Les déchets du spatial
Peut-être avez-vous entendu parler, le 15 septembre dernier, du « suicide assisté » de Cassini ? Cassini, c’est cette sonde spatiale qui a quitté la terre il y a vingt ans pour aller à la découverte de Saturne, à plus de 1 600 millions de kilomètres de la terre, larguant au passage le petit module Huygens vers Titan, une de ses lunes, en janvier 2005.
Les données transmises par Cassini et Huygens sont loin d’avoir toutes été exploitées mais ont d’ores et déjà permis de comprendre la richesse des interactions dans le système saturnien : la planète, son atmosphère, ses ¬anneaux, ses satellites, ses poussières, son champ magnétique, …
Mais voilà, faute de carburant, la sonde était en fin de vie. Alors, pourquoi l’avoir fait plonger sur Saturne, précipitant cette fin ? C’est là que ce fait d’actualité spatiale rejoint le thème de notre journal : Cassini était en passe de rejoindre la longue liste des déchets spatiaux et, qui plus est, risquait de provoquer une pollution en dispersant ses débris sur les lunes voisines en les contaminant, compromettant les futures études scientifiques sur d’éventuelles traces de vie, actuelles ou éteintes !
Il est vrai que les débris spatiaux (restes de fusées, morceaux de satellites, pièces diverses et variées…) sont une problématique très sérieuse pour les études scientifiques aujourd’hui. Avec l’augmentation des missions spatiales, des millions d’objets entourent notre planète (plus de 700 000 de plus d’1cm), causant parfois des collisions désastreuses avec les satellites en orbite.

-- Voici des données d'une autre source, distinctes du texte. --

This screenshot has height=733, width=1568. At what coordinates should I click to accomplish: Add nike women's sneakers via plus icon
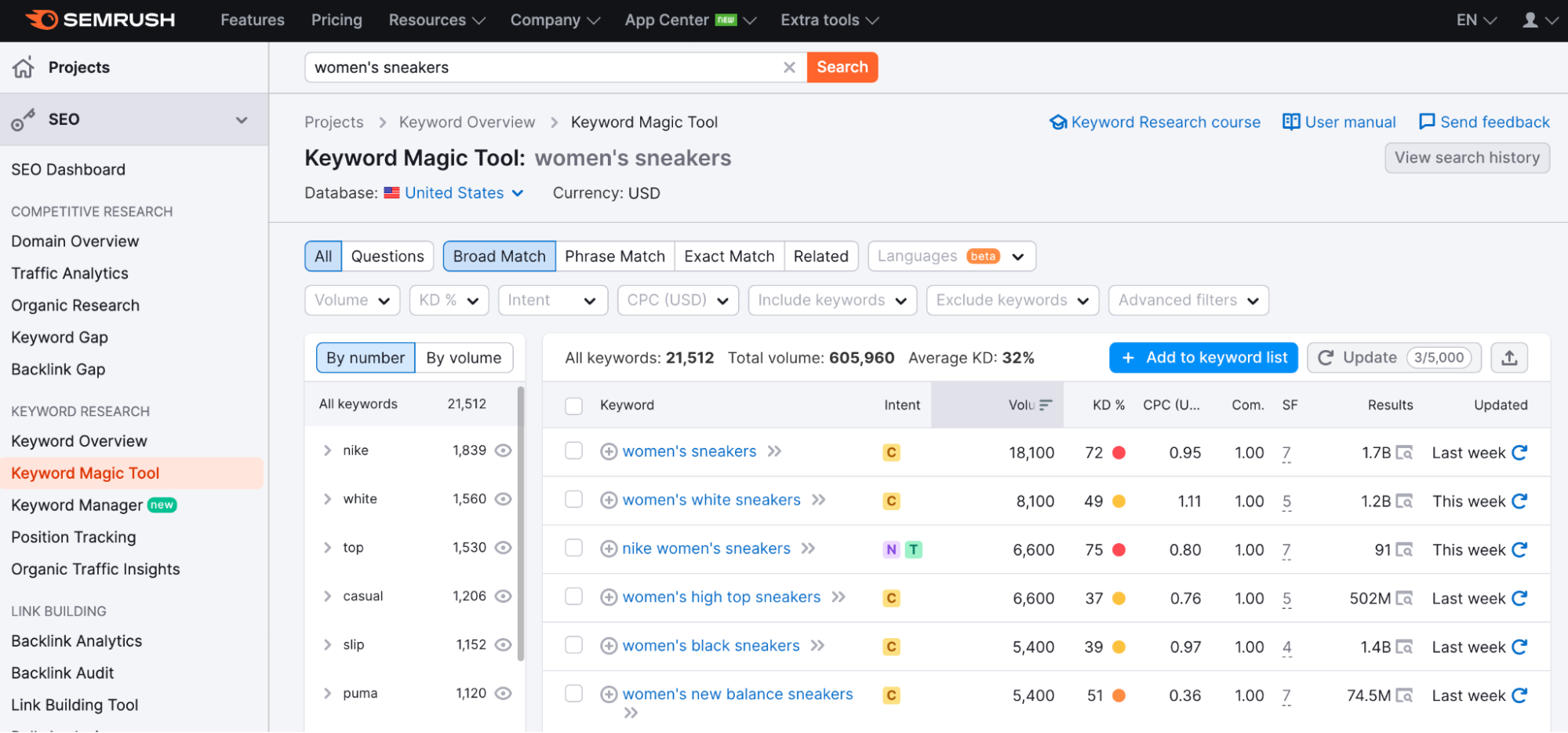coord(609,549)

Quelques exemples :
– la collision, en 2014, entre les satellites Kosmos-251 et Iridium-33 a entraîné une multiplication de débris,
– tout près de nous, à seulement 370 km d’altitude, la Station Spatiale Internationale (ISS) doit régulièrement faire des manœuvres pour les éviter.

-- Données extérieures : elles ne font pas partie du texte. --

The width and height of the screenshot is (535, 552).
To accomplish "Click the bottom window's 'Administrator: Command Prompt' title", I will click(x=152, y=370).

Tous ces déchets font évidemment penser au film « Gravity », où la collision d’un vaisseau spatial habité avec un satellite entraîne une réaction en chaîne dévastatrice pour les astronautes en orbite !
Les politiques spatiales étudient désormais la désorbitation systématique des satellites en fin de vie ou leur placement sur des orbites cimetières. Mais il faut également développer des technologies ambitieuses et novatrices pour nettoyer l’espace. Aujourd’hui, il existe deux solutions : soit ralentir les déchets, accélérant ainsi leur chute dans l’atmosphère terrestre afin qu’ils se désintègrent plus rapidement, soit les placer sur une orbite cimetière, beaucoup plus haute. Voici un aperçu de quelques unes des technologies à l’étude :
– par laser (cf. notre article sur le laser dans l’espace, dans notre numéro de mars 2015) : on utiliserait la télémétrie laser pour localiser les débris et leur donner une impulsion laser qui les ferait changer d’orbite,
– à l’aide d’une « longe électrodynamique » de 700 mètres : cette « corde », composée d’acier et d’aluminium et chargée en électricité, attire par électromagnétisme les débris qui passent à proximité : l’expérience a été tentée par l’agence spatiale japonaise fin 2016 mais un incident a empêché la longe de se déployer,
– avec des remorqueurs spatiaux, véhicules capables de rattraper des gros objets (des satellites en panne ou en fin de vie) : projet européen TeSeR, porté par AIRBUS Defence & Space, en cours de développement,
– grâce à un engin spatial équipé d’un bras robotique permettant de capturer également de gros objets ; les chinois ont d’ailleurs testé en 2016 avec succès ce bras robotique,
– grâce à un engin spatial équipé d’un filet de capture, ressemblant à un filet de pêche, procédé testé en miniature par l’Agence spatiale européenne (ESA) à bord de vols paraboliques simulant l’impesanteur(1) et les résultats semblent très concluants. L’ESA envisage de l’utiliser en corrélation avec un bras robotique, un harpon et un canon à ions afin de nettoyer les orbites les plus touchées.
(1) Impesanteur : état d’un corps tel que l’ensemble des forces gravitationnelles et inertielles auxquelles il est soumis possède une résultante et un moment résultant nuls. Le terme « apesanteur » est désormais déconseillé pour éviter, dans le langage parlé, une confusion entre l’apesanteur et la pesanteur.